Dr. Charles Chan – Forming New Cartilage from Micro Fracture activated Skeletal Stem Cells

Dr. Charles Chan is an Assistant Professor at Stanford in the Department of Surgery, Division of Plastic and Reconstructive Surgery, with co- appointments in the Immunology Program and the Stem Cell Institute. Dr Chan has always been fascinated by the process of aging both as a biological phenomenon as well as the association with highly prevalent diseases such as cancer and cardiovascular disorders. After the now famous cloning of Dolly the sheep, Dr Chan realized that cloning could have therapeutic applications and could therefore mean molecular rejuvenation, essentially reversing aging.

 

Stem cells are cells that are capable of differentiating into numerous different types of cells, making them a great potential resource to address aging. This young researcher is studying skeletal aging from the perspective of its regenerative stem cells. Recently their data suggested that it is in fact possible to reverse cartilage degeneration by activating skeletal stem cells. By stimulating the cells surgically, as well as providing essential factors, the resting stem cells can be directed to differentiate into cartilage. Dr Chan applies state of the art techniques to characterize the molecular changes that tissue specific stem cells undergo with age, in hopes of finding new ways to rejuvenate tissues by revitalizing and directing their stem cells. This could offer innumerable new ways to treat diseases such as osteoarthritis in which aging plays a significant role.

 

With the first year of support from the ANRF, Dr Chan has now shown that the frequency of skeletal stem cells (SSC) in limb joints progressively decreases in both mice and humans, corresponding to diminishing chondrogenesis (the process by which cartilage is formed from condensed mesenchyme tissue) in mature adult tissue. However, their data also showed that a localized injury response triggered by microfracture (MF) surgery could induce a local expansion of SSC in the chondral surface of adult limb joints.
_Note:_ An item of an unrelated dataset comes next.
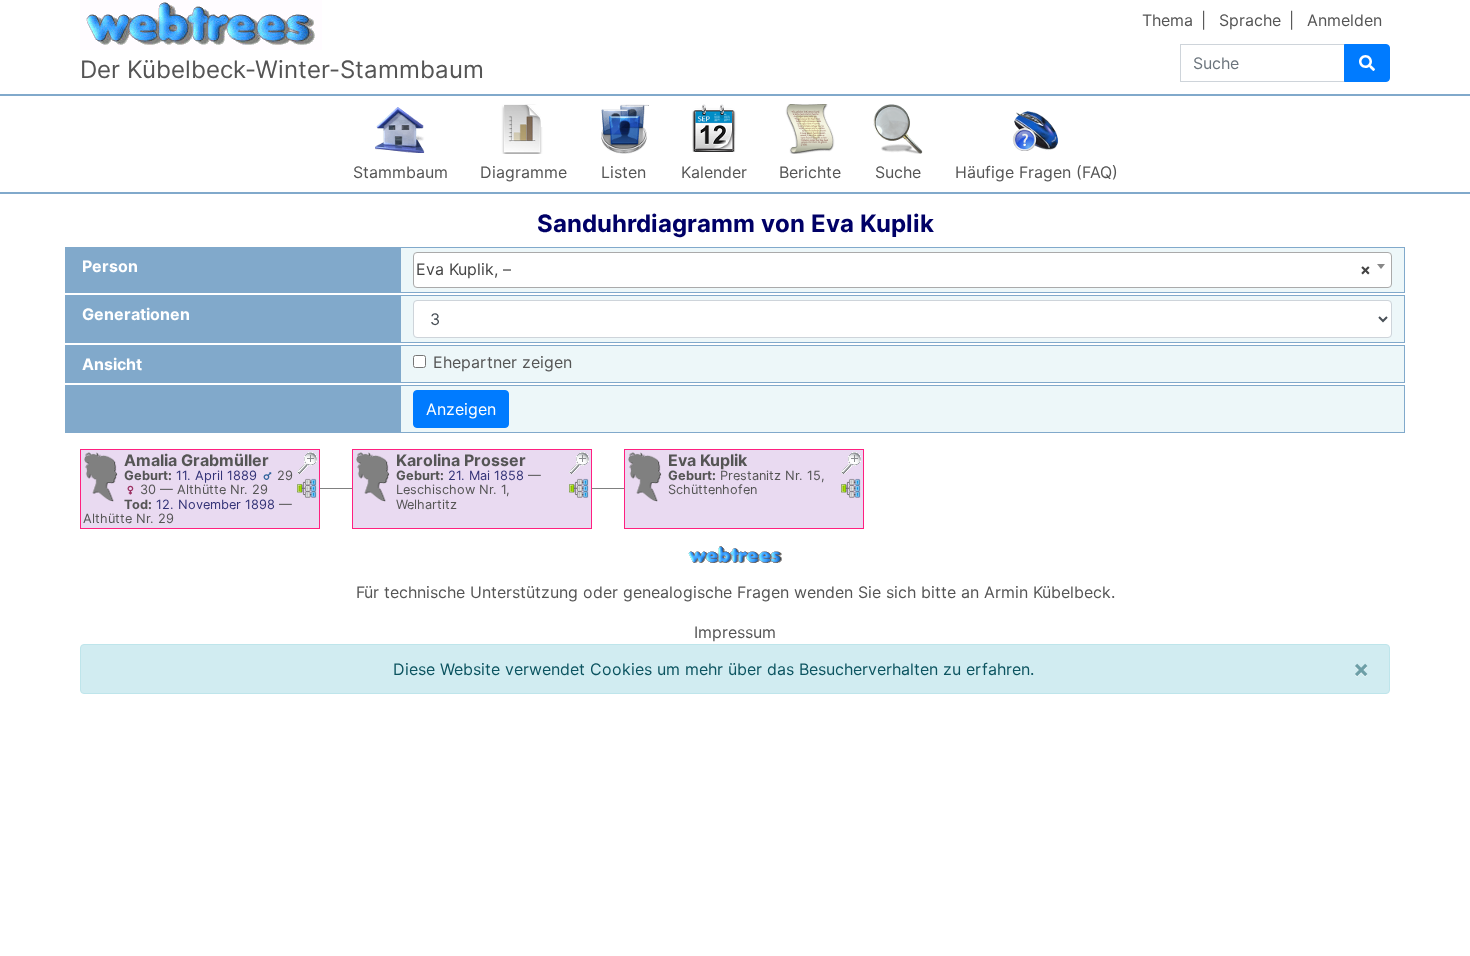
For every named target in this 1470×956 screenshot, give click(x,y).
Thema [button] (1167, 20)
Co-delivery of BMP2 and VEGF inhibitors in a chemical hydrogel to the MF sites can drive the differentiation of MF-activated SSC towards generation of chondrocytic hyaline cartilage. This regenerated cartilage is stable and the same combination of BMP2 and VEGF inhibitors can also induce cartilage formation in xenografted human limb tissue.

 

The additional funding provided as a second year ANRF scholar allows Dr Chan and his team to test this approach in a larger animal model (rabbit model) to show that following MF, there is a therapeutic window to skew MF-activated SSC fate towards robust formation of new cartilage for resurfacing of osteoarthritic joints. They also aim to test different types of 3D printed scaffolds to deliver the factors. These findings could provide a new stem cell paradigm for regenerating hyaline cartilage that is validated in both mouse and human tissues.

 

“I am deeply grateful for the generous support of the American Federation for Aging Research and the Arthritis National Research Foundation, in granting me this prestigious award. It will greatly enable our young group’s efforts to build on our very promising studies on regenerating cartilage to reverse osteoarthritis. At the same time, it gives me a critical boost at an early stage as an assistant professor and scientist dedicated to the understanding and hopefully reversal of stem cell aging.”